LightningIRTokenizer
- class lightning_ir.base.tokenizer.LightningIRTokenizer(*args, query_length: int | None = 32, doc_length: int | None = 512, **kwargs)[source]
Bases:
PreTrainedTokenizerBaseBase class for Lightning IR tokenizers. Derived classes implement the tokenize method for handling query and document tokenization. It acts as mixin for a transformers.PreTrainedTokenizer backbone tokenizer.
- __init__(*args, query_length: int | None = 32, doc_length: int | None = 512, **kwargs)[source]
Initializes the tokenizer.
- Parameters:
query_length (int | None) – Maximum number of tokens per query. If None does not truncate. Defaults to 32.
doc_length (int | None) – Maximum number of tokens per document. If None does not truncate. Defaults to 512.
Methods
__init__(*args[, query_length, doc_length])Initializes the tokenizer.
from_pretrained(model_name_or_path, *args, ...)Loads a pretrained tokenizer.

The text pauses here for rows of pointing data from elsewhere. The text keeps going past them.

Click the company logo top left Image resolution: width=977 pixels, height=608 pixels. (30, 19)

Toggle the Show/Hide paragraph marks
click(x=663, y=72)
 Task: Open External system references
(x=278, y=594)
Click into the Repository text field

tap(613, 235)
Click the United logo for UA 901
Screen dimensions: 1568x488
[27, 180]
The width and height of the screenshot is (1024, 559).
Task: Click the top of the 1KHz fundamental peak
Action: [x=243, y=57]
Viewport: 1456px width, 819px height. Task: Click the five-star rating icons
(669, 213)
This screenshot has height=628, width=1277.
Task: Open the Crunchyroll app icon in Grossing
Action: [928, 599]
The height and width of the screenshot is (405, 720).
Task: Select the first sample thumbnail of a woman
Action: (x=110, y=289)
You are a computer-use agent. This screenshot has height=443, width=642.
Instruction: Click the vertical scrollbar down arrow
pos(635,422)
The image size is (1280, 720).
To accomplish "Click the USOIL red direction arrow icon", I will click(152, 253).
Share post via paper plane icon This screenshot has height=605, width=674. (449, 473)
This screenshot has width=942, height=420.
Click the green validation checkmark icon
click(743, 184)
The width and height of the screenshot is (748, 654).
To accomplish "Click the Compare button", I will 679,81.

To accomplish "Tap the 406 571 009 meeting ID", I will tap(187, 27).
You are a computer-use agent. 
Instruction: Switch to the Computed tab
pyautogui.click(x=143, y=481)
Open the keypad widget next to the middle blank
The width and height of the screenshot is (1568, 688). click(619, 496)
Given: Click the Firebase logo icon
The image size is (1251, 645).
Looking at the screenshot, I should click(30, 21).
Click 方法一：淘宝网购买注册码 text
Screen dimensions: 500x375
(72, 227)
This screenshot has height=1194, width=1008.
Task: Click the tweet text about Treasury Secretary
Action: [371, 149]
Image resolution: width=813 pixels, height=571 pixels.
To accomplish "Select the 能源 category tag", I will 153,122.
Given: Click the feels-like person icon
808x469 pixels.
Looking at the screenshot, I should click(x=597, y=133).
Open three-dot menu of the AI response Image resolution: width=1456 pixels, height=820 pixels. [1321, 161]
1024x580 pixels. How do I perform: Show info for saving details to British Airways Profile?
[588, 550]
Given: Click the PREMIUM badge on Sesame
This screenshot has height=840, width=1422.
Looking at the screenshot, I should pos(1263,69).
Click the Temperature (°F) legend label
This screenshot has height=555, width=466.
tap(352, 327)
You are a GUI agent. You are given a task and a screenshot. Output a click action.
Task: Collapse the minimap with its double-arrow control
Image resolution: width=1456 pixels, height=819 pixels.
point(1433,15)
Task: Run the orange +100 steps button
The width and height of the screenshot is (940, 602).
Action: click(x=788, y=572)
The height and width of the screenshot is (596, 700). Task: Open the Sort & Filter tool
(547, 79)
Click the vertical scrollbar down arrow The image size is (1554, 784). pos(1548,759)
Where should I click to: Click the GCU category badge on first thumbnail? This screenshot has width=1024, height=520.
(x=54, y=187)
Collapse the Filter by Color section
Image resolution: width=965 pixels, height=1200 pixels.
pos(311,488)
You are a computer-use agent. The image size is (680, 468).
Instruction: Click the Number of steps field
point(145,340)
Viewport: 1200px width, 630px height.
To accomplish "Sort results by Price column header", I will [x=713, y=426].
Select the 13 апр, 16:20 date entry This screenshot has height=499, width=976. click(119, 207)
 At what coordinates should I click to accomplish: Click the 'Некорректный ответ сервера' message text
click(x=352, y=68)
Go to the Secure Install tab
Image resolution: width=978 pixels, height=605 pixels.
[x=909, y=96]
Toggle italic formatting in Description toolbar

tokenize([queries, docs])Tokenizes queries and documents.
Attributes
- config_class
Configuration class for the tokenizer.
alias of
LightningIRConfig
- classmethod from_pretrained(model_name_or_path: str, *args, **kwargs) Self[source]
Loads a pretrained tokenizer. Wraps the transformers.PreTrainedTokenizer.from_pretrained method to return a derived LightningIRTokenizer class. See
LightningIRTokenizerClassFactoryfor more details.>>> Loading using model class and backbone checkpoint >>> type(BiEncoderTokenizer.from_pretrained("bert-base-uncased")) ... <class 'lightning_ir.base.class_factory.BiEncoderBertTokenizerFast'> >>> Loading using base class and backbone checkpoint >>> type(LightningIRTokenizer.from_pretrained("bert-base-uncased", config=BiEncoderConfig())) ... <class 'lightning_ir.base.class_factory.BiEncoderBertTokenizerFast'>- Parameters:
model_name_or_path (str) – Name or path of the pretrained tokenizer.
- Returns:
A derived LightningIRTokenizer consisting of a backbone tokenizer and a LightningIRTokenizer mixin.
- Return type:
Self
- Raises:
ValueError – If called on the abstract class LightningIRTokenizer and no config is passed.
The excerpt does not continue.